[
https://issues.apache.org/jira/browse/CASSANDRA-2191?page=com.atlassian.jira.plugin.system.issuetabpanels:comment-tabpanel&focusedCommentId=13018063#comment-13018063
]
Sylvain Lebresne commented on CASSANDRA-2191:
---------------------------------------------
Some comments on the new patches:
* I (really) don't like the stopTheWorld function. I don't like the name and
arguments names and I don't find clear the 'abstraction' it provides. But more
importantly it makes the 'unmarking' of sstable very fragile, since the
markCompacting function *is not* in the 'try .. final' block where the unmark
function is. Let's just inline this stopTheWorld function instead (it won't
really be more code).
* The forcing of major compaction in doCompaction is buggy, because there is no
guarantee we haven't skipped some sstable (because of the skip option) or that
some sstable has been removed from the set by lack of disk space. Forcing a
major compaction in those case is wrong. I know that when you submit a major
compaction you could end up doing a minor one just because a sstable got
flushed between the time you grabbed the set of sstables and the time you
checked this set is still complete.

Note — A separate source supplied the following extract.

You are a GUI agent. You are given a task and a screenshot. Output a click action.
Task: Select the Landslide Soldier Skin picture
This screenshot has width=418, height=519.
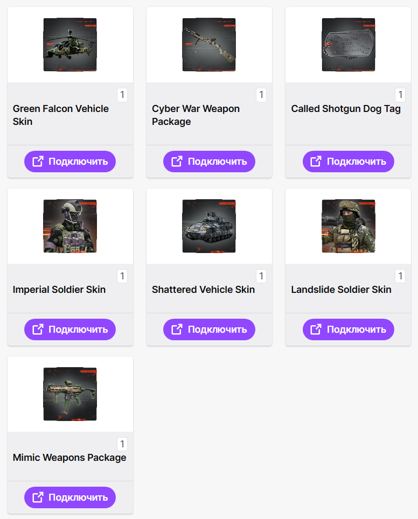point(348,226)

But it is not a new problem (nor a big one,
contrarily to wrongfully removing tombstones) so let's open a separate ticket
if we want to fix that.
* The ksname and cfname field in CompactionController should be replaced by
getters (of cfs.metadata.{ksname|cfname}), if only to make sure we don't make
the renaming of ks/cf more problematic that it already is (it's probably no
problem here but avoiding the duplication of fields would be cool anyway).
* As far as I can tell we still have a problem with cache saving in that you
can have two cache saving happening at the same time (which will be bad). To
answer the proposition of a previous comment, I am not a fan of using the flush
writer for this as it has more important things to do (and we would lose the
reporting through JMX). A specific executor could solve the problem but it is a
bit overkill. Maybe a static atomicBoolean that cache writing tasks would
atomically compare to false and set to true at the beginning. If that succeed
they would do the cache writing and set back to false the boolean, otherwise
the task would just return directly. It means it would discard a cache saving
if one is already running but that's probably fine (that's actually probably
what you want).
* I would still prefer a IdentityHashSet rather than a HashMap whose value is
unused in CompactionExecutor for the sake of the clarity of the code.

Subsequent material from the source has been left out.